A Whole World of New solutions
– Digital Transformation with Fashion Technologies
The answer could be in fashion technology and digital transformation. Companies like ours, TG3D Studio, can scan the human body using an unique 3D body scanner that easily blended into a fitting room. With millions of 3D points scanned, the contours of each person are mapped incredibly accurately. The data is then output into a very intuitive, user-friendly form: accurate body measurements with a digital 3D copy of the body. We can digitally recreate fabrics and model them into accurate copies of 3D garments, with the same draping and dimensions as the original. We have also invented a new process: "Virtual Try On" means customers can attire their mini-me in the latest fashions. Just with one scan, it allows the customers to confidently shop online and find their desired garments with perfect fit.
However, this is no dress-up game, although it can be just as fun as a real-life shopping session. Replacing physical clothes with digital ones has many distinct advantages.
When clothing fits well customers are more likely to keep an item and wear it again and again, rather than it going unworn because it doesn't look right. They are then less likely to buy more clothing to try and find the perfect fit. When shoppers are happier in their choices, it cuts down the amount of clothing going to landfill.
There are several ways that digital clothing can help with this.
Improving the Fit – reduce return rates and carbon footprints
The standard measurement chart used for creating patterns is outdated and based on unrealistic body shapes. We collated the measurements from our body scans. This anonymous data provides a clear and accurate picture of the real shapes and sizes of people today. Manufacturers can use this information to create better fitting clothing for their target customer
To see if clothing is the right match for them, customers can use Virtual Try On to try clothes on digitally. Both their bodies and the clothing are reproduced exceptionally accurately. This means that they can see whether they are too short, too tight, too big or just right. Customers are then able to avoid buying clothes online which don't fit. This helps to reduce customers’ return rates and the overall carbon footprint since there are less shipping and packaging process.
Industry 4.0: On-demand Service – reduce over-production and over-stock
With digital clothing, retailers can offer variations of designs which are then created on demand. They can choose that dress in the colour that they liked, and try different necklines until they find precisely the right one. It can then be made to order. An on-demand service greatly minimizes waste. Clothing is not produced in the quantity the manufacturer predicts will sell, with a few extra just in case, but in precisely the amounts needed. No more over-production and over-stock problems.
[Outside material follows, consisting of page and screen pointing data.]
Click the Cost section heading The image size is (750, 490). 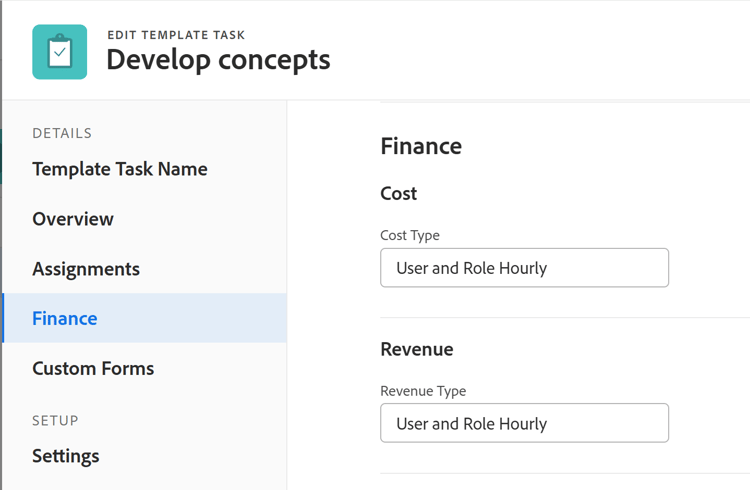point(399,193)
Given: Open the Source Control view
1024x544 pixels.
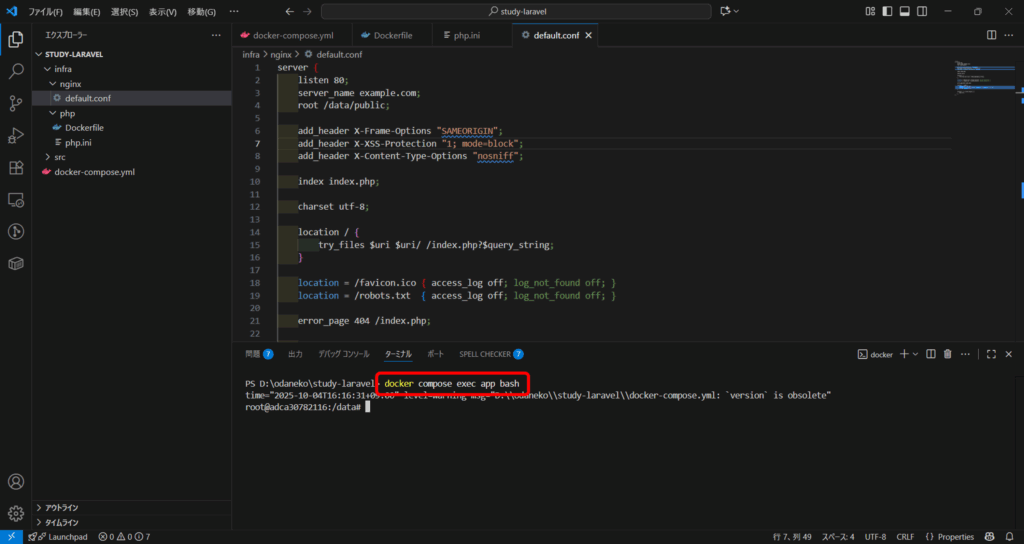Looking at the screenshot, I should (16, 103).
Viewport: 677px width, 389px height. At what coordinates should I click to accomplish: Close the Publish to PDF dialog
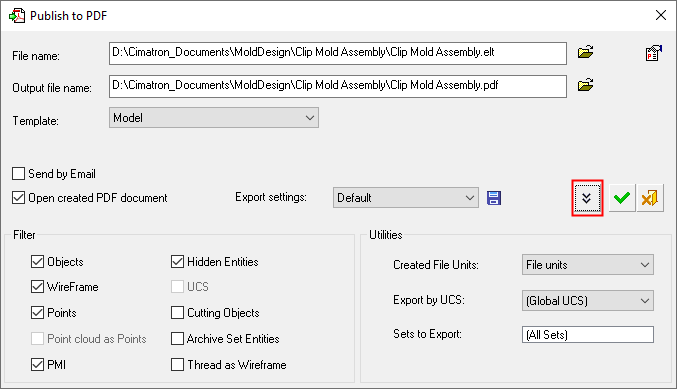pyautogui.click(x=661, y=16)
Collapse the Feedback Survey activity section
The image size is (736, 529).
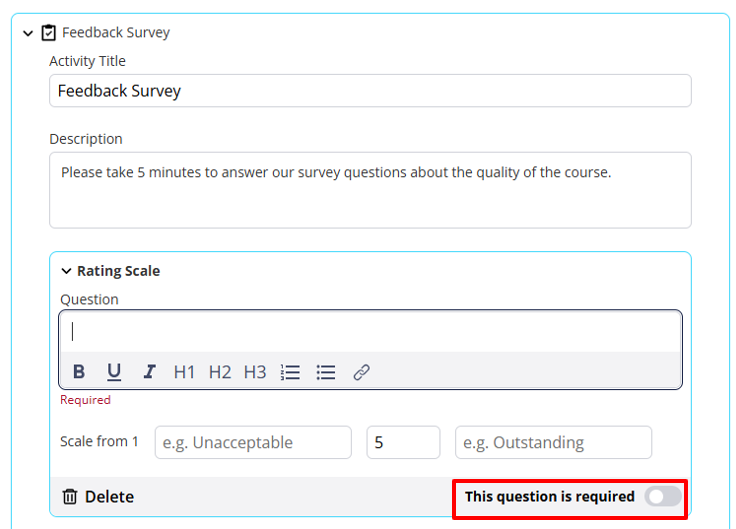click(28, 33)
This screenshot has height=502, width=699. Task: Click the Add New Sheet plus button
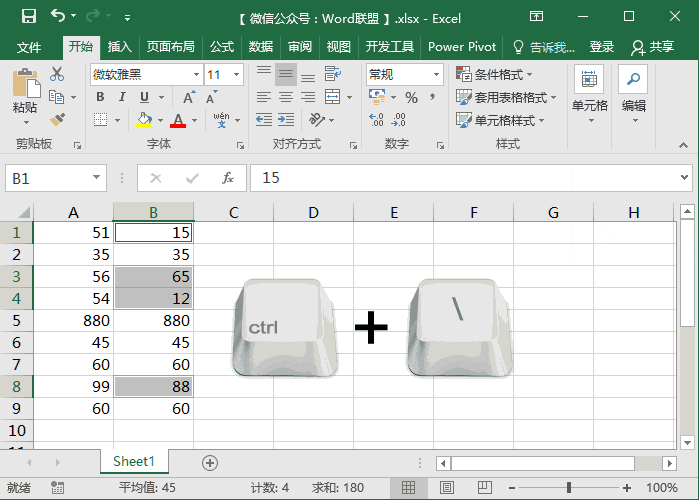[x=210, y=462]
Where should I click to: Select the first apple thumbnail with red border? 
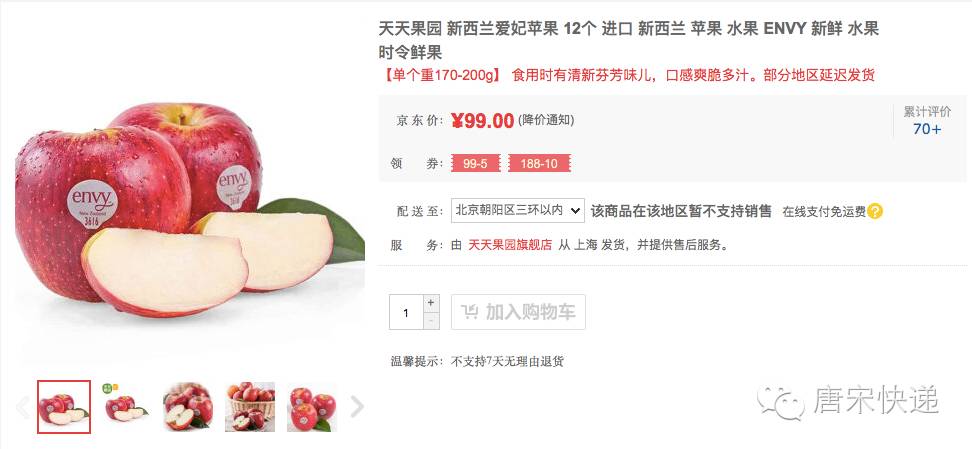(64, 407)
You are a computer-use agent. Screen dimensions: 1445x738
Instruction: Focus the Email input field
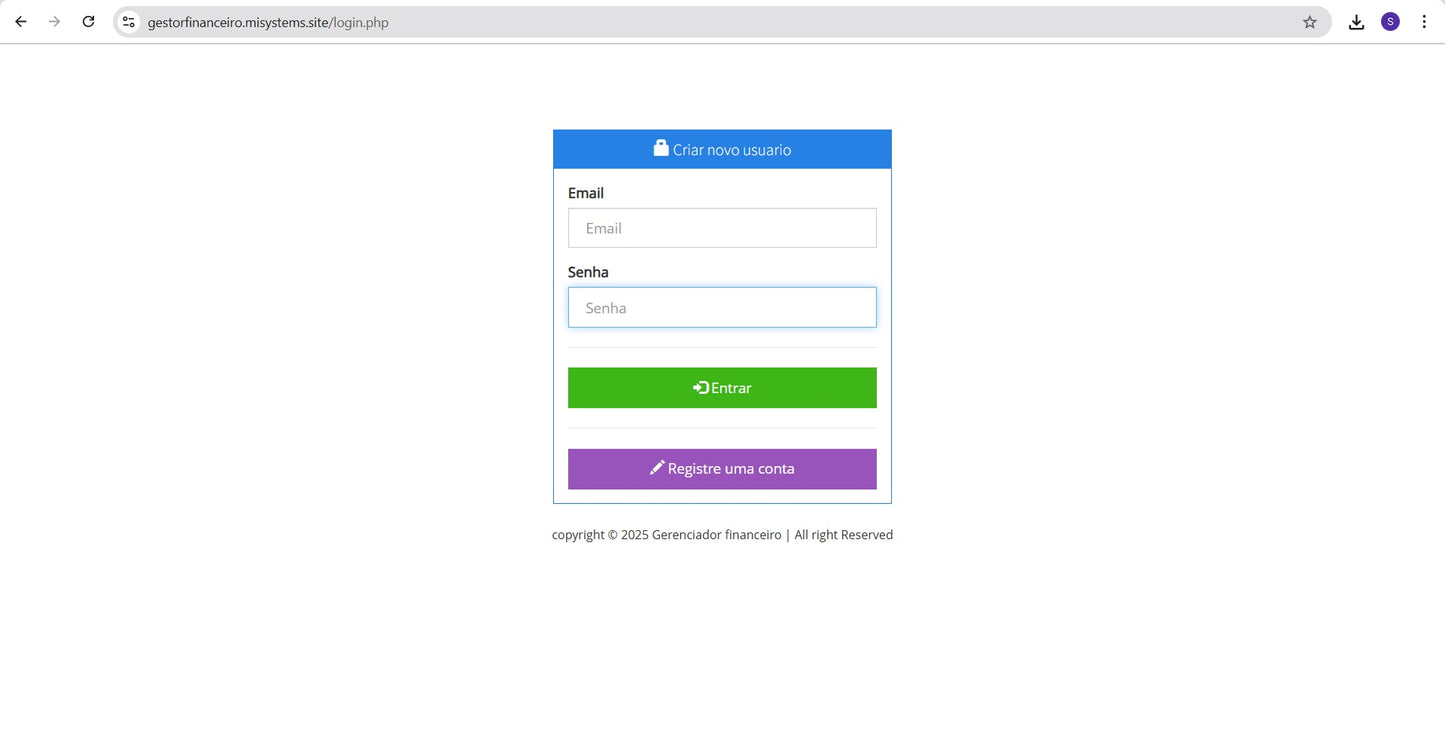[722, 228]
Digital Samples – reduce material and resource wastes
Digital garments also make sampling infinitely quicker. Going through the process of getting a garment cut and sewn, then alterations made, then repeated until the clothing is correct is time-consuming and wasteful. A digital garment can be altered as many times as required with the click of a button. Different fabric combinations can be tried against each other, as well as different accents and details. Based on the data provided by our partner “Prosoft VR”, 24000 meters of fabric, 12000 euros of energy, 2400 tons of water and 4800 kg of carbon pollution are used before. However, fabric, energy cost, water and carbon pollution are reduced 80% after adopting digital transformation. With the help of digital garments, they also don't need to travel to showrooms physically as a virtual catwalk and showroom are just as effective.
Fashion is a creative outlet, as well as an economic force, which none of us wants to see disappear despite our worries about the environment. Using digitization tools, we can minimize the waste involved and return to focusing on designing and creating beautiful clothes.